Given text →
━━━━━━
- Theatrical release poster
- Directed by: Ira Sachs
- Screenplay by: Ira Sachs
- Based on: Peter Hujar's Day by Linda Rosenkrantz
- Produced by: Jordan Drake; Jonah Disend;
- Starring: Ben Whishaw; Rebecca Hall;
- Cinematography: Alex Ashe
- Edited by: Affonso Gonçalves
- Production companies: Jordan Drake Productions; One Two Films; Complementary Colors; Blink Productions;
- Distributed by: Janus Films
- Release dates: January 27, 2025 (Sundance); November 7, 2025 (United States);
- Running time: 76 minutes
- Country: United States
- Language: English
- Box office: $333,318

= Peter Hujar's Day =

2025 American drama film

Peter Hujar's Day is a 2025 American biographical drama film written and directed by Ira Sachs. Set in 1974, the film stars Ben Whishaw as photographer Peter Hujar and Rebecca Hall as writer Linda Rosenkrantz.

On January 27, 2025, the film had its world premiere at the Sundance Film Festival. It was released in U.S. theaters on November 7 by Janus Films.

==Plot==
On December 19, 1974, photographer Peter Hujar visits the SoHo apartment of writer Linda Rosenkrantz to be interviewed for her book project documenting ordinary days in the lives of artists. Sitting on her couch, Peter begins recounting everything he did the previous day after admitting he had forgotten Linda’s request to write it down until she called him. As Linda records the conversation, she occasionally interrupts to ask questions, clarify details, and encourage Peter to remember seemingly insignificant moments.

Peter recalls accidentally sleeping through his 8:30 a.m. alarm before being awakened by a call from Jacqueline de Mornay, a French editor from Elle magazine, who was arriving to collect his photographs of model Lauren Hutton. While waiting, he receives a phone call from writer Susan Sontag, who asks for directions to his gallery exhibition and says she is leaving for Paris that day or the next. Peter admits he lied to Susan to conceal some earlier name-dropping involving a gallery representative. When Jacqueline arrives, she praises his photographs but cannot tell him how much he will be paid, making Peter suspicious as she departs with the prints. He then calculates the money he is owed, fields calls from neighbor Bob Mony and artist Ed Baynard, and, after venting to Linda about Ed’s lengthy conversation, returns to bed for another hour.
━━━━━━
What needs to be done → Copy the stretch of the film article from "Peter Hujar's Day is" through "by Janus Films.". The items that come next have no connection to the film article.

Material →
━━━━━━
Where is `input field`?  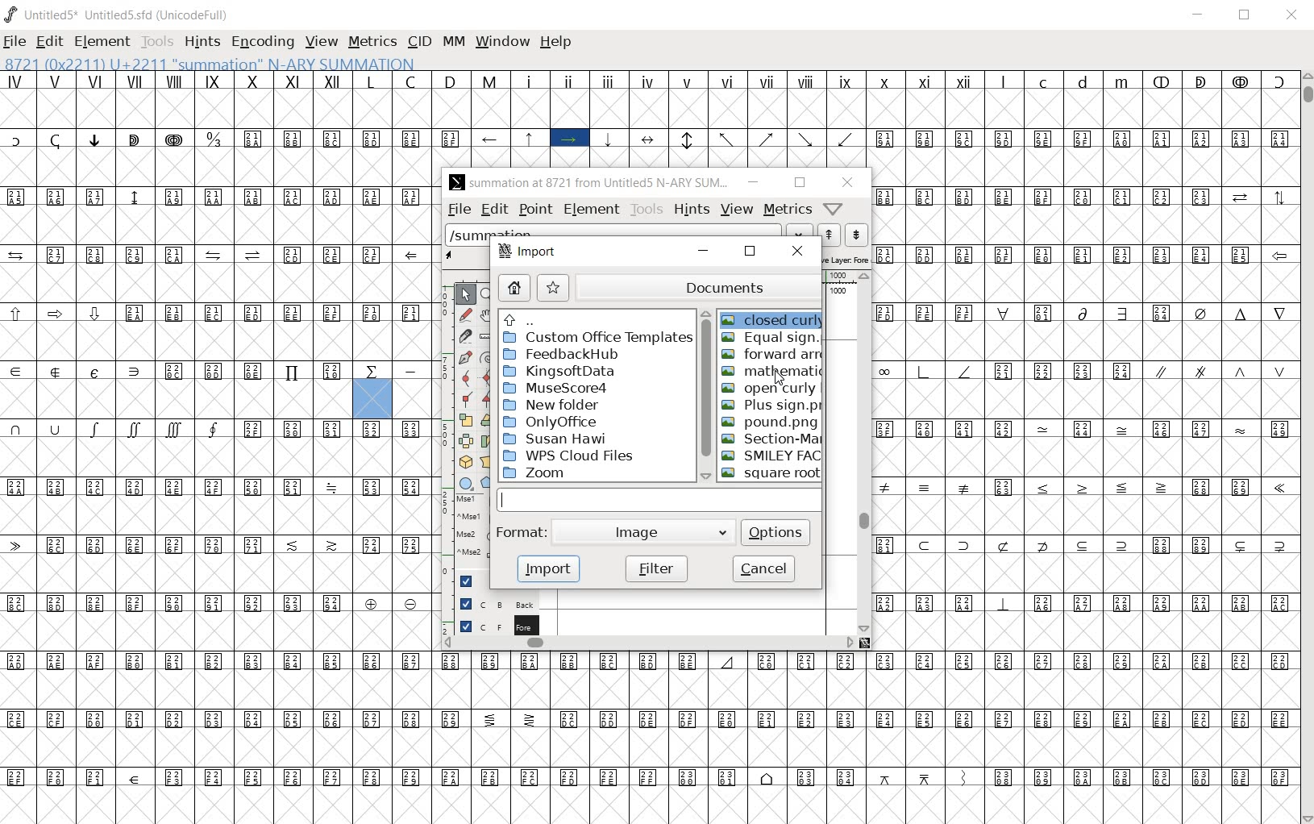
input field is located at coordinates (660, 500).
━━━━━━
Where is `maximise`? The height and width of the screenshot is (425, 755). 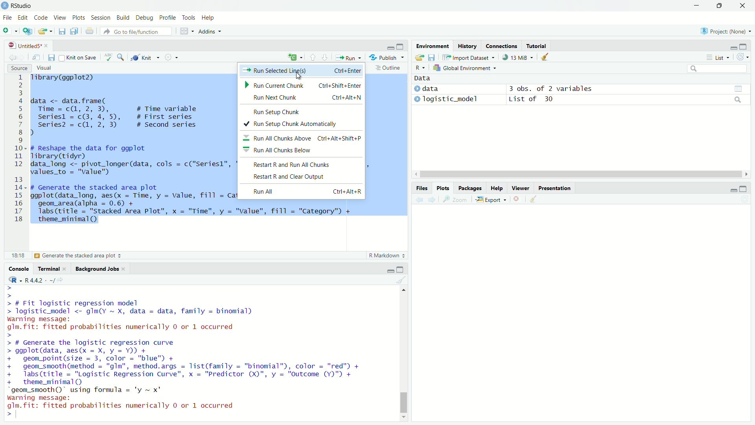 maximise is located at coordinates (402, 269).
━━━━━━
Correct result →
Peter Hujar's Day is a 2025 American biographical drama film written and directed by Ira Sachs. Set in 1974, the film stars Ben Whishaw as photographer Peter Hujar and Rebecca Hall as writer Linda Rosenkrantz.

On January 27, 2025, the film had its world premiere at the Sundance Film Festival. It was released in U.S. theaters on November 7 by Janus Films.